My main takeaway from reading is in that word: equilibrium. Methane is constantly being both produced and consumed by natural processes; it is not a static thing that means any release of methane anywhere on the planet is unusual and terrible news. It’s happening all over the place all the time. Warming of the planet will certainly disturb this equilibrium by impacting both production and consumption in different ways. This is indisputably very bad, however I now realise the situation is more nuanced than warrants panic over headlines about methane bubbles in the Arctic ocean. These are not indicative of a clathrate gun firing, and indeed the authors conclude that methane hydrates are unlikely to have a significant effect on atmospheric methane levels in the near future.
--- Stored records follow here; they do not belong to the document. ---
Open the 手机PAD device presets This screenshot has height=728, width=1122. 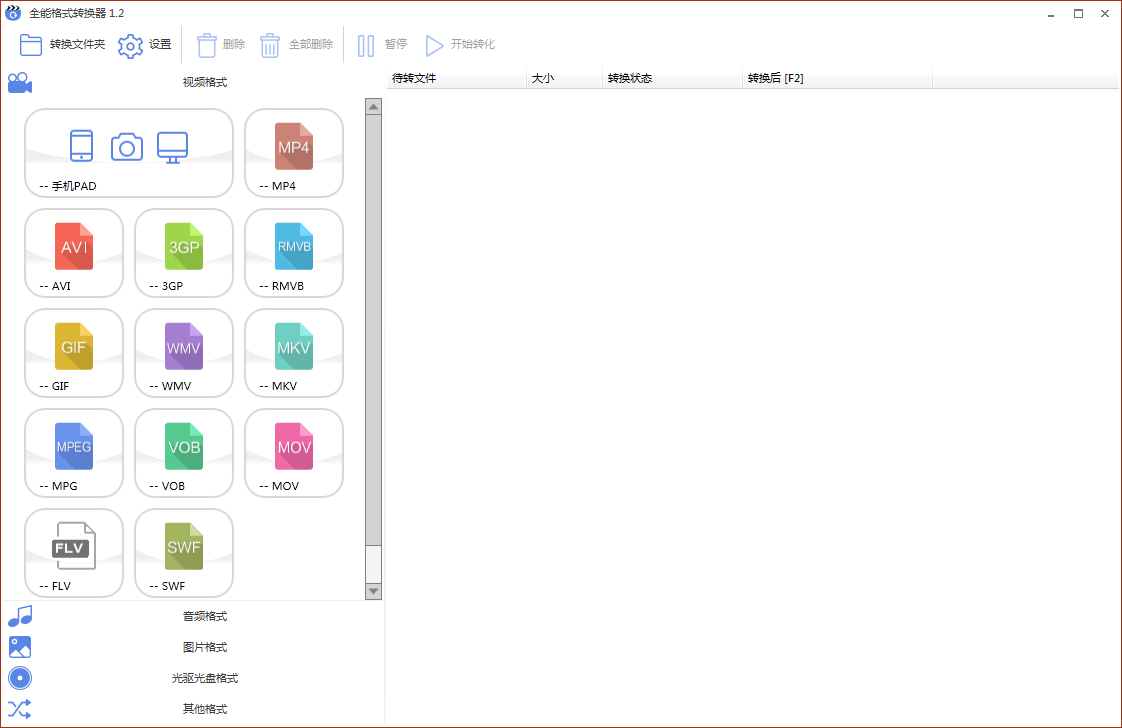pos(128,151)
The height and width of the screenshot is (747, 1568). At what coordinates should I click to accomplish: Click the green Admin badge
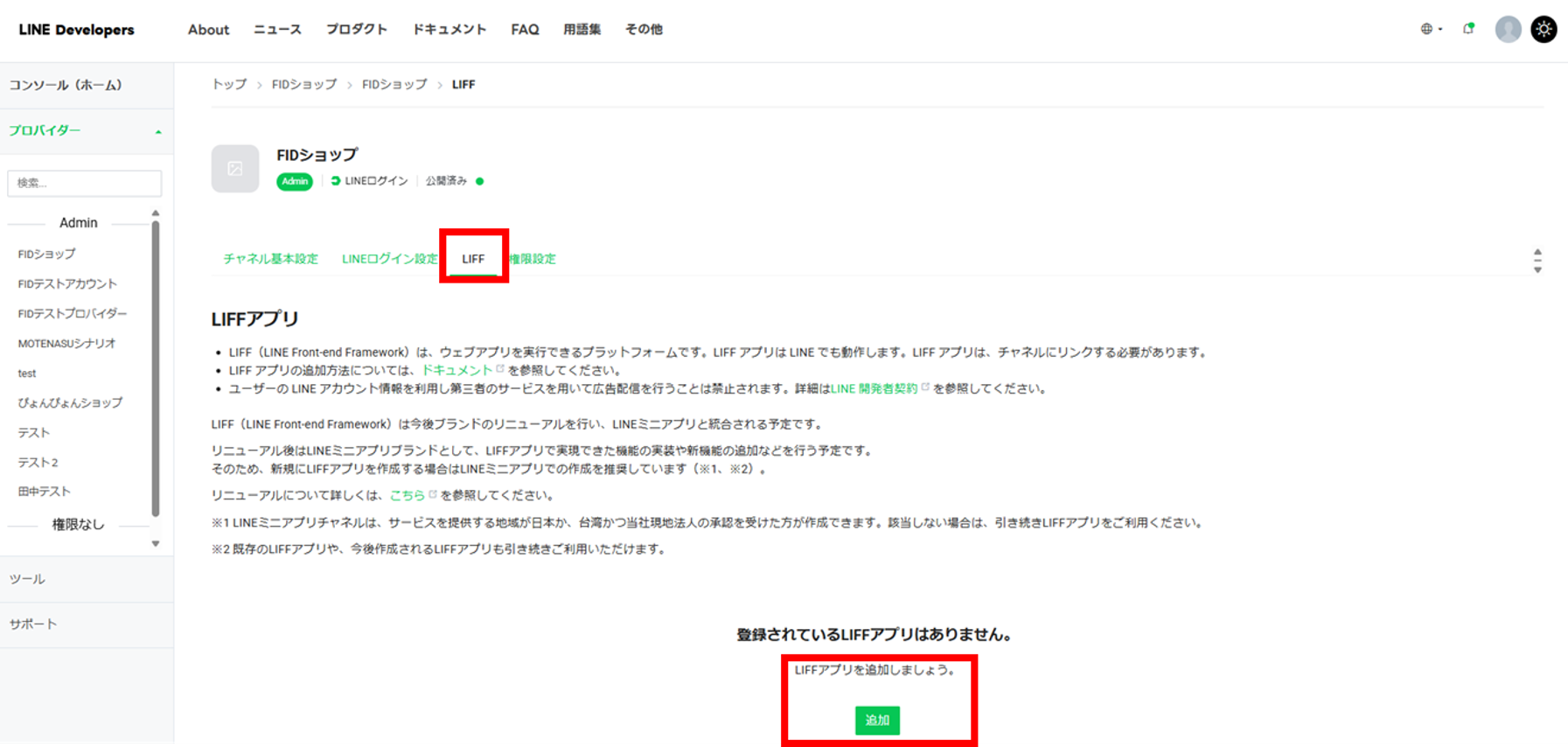click(295, 181)
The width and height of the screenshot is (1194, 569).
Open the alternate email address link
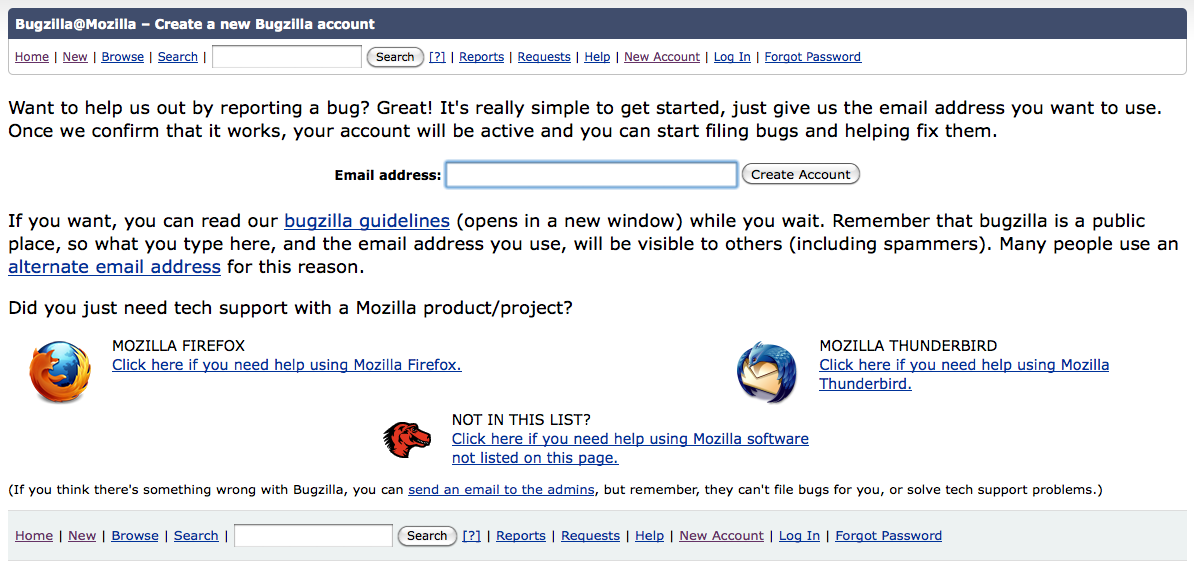(114, 267)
An Analysis of the Potential for the Formation of ‘Nodes of Persisting Complexity’
Considering that failure to address climate change may in the worst case cause civilisational collapse, it’s reasonable to ask the question: is anywhere likely to remain (relatively) unscathed in such a scenario?
That is the question that this paper seeks to answer. It looks at the top 20 countries in the ND-GAIN index6 (ranking countries' vulnerability to climate change) and scores them by another 3 pseudo-quantitative metrics (isolation, energy self-sufficiency, agricultural land per capita). A further qualitative analysis assesses their suitability as candidate “nodes of persisting complexity”.
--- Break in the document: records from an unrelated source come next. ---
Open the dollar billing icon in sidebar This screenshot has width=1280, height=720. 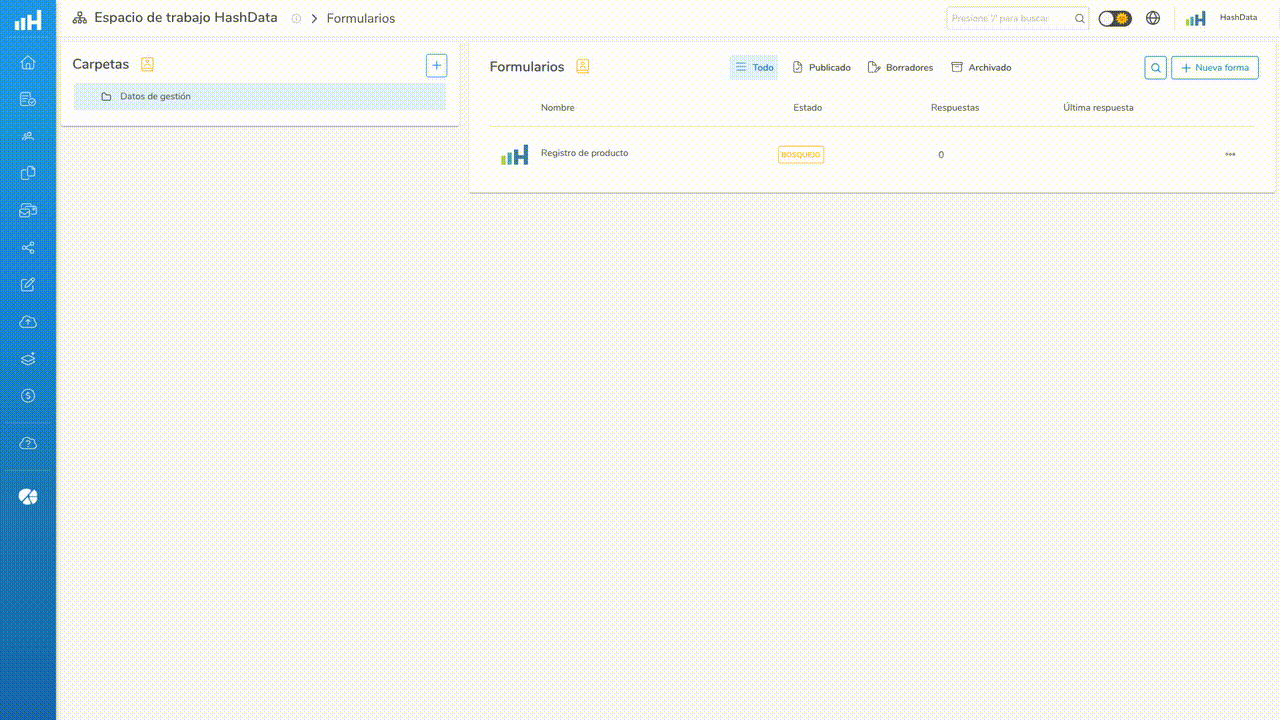pyautogui.click(x=28, y=396)
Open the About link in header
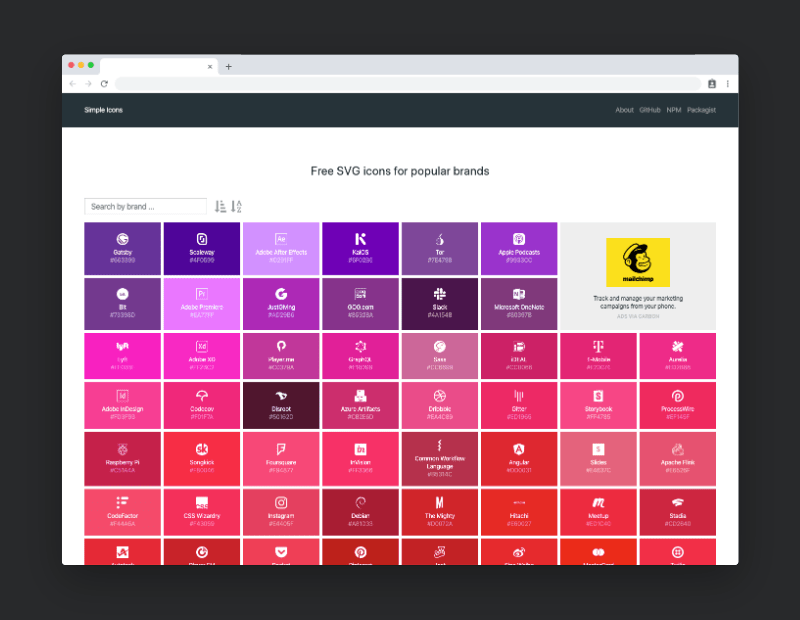 coord(624,110)
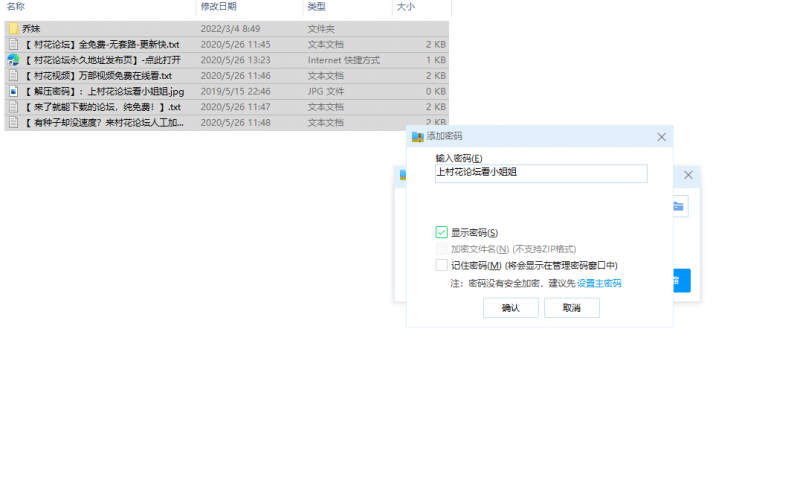
Task: Uncheck the 显示密码 checkbox
Action: 441,232
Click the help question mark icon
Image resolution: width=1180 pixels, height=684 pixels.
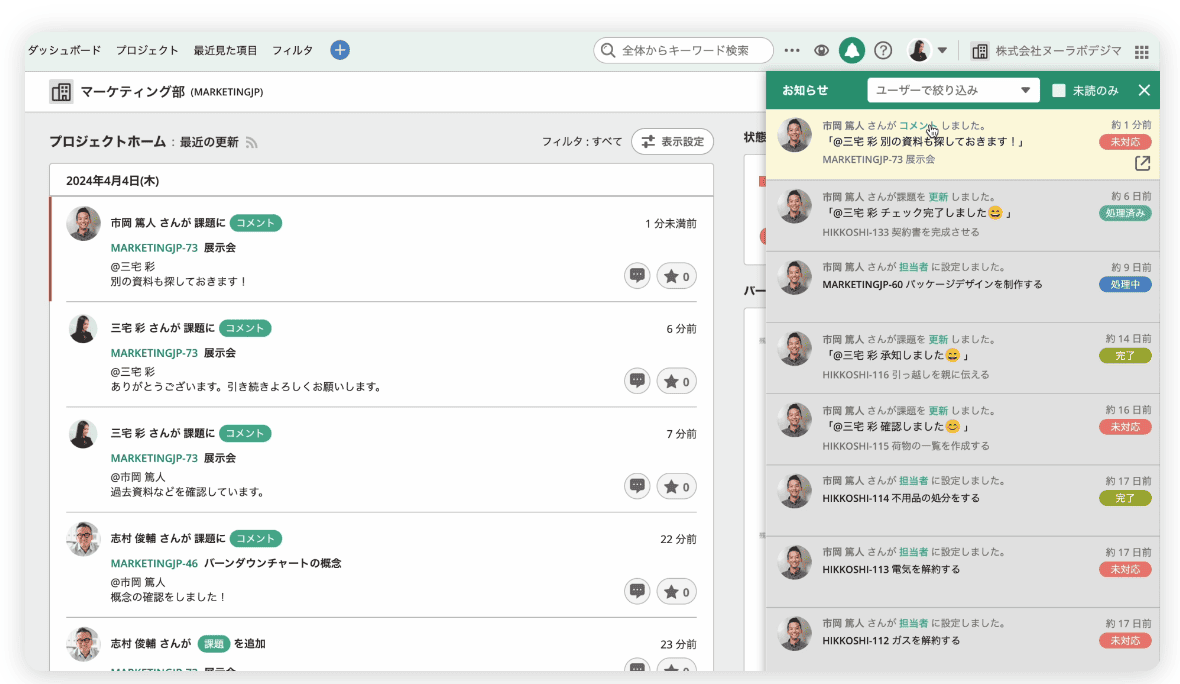click(x=883, y=50)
Overall, it’s an interesting and thought-provoking analysis. New Zealand comes in at the top spot, suprising nobody (especially not billionaires7). Several other Western island nations fare well: Iceland, Australia (specifically Tasmania), and Ireland are all identified as having “favourable starting conditions”. The UK brings up the rear of the top 5: its large population and some reliance on high-tech energy (nuclear) counting against it.
Videos and podcasts
Software Engineering’s Greatest Hits
Greg Wilson examines the use of the scientific method to improve the craft of software development via empirically verified techniques and practices. It’s a refreshing take on a topic that so often has at best, pseudo-scientific dogma spouted as objective truth (looking at you, TDD, XP, and friends!).
The Blindboy Podcast
Blindboy Boatclub may be familiar to some as one half of The Rubberbandits, an Irish comedy hip-hop duo who rose to fame in 2010 with their viral song Horse Outside8. Since then, Blindboy has gone from strength to strength as a comedian, satirist, author, and recently, podcaster. He uses this platform, set atop a gentle piano soundscape, to present “hot takes” and research on a wide range of eclectic topics, often with an absurdist spin. Recurring themes include mental health, art, contemporary Irish society, and Irish history. Among my favourite episodes is a discussion about developing emotional resilience9, and his take on the significance of a pint of Guinness in the Irish Psyche10 has some hilariously compelling conclusions related to clerical garb.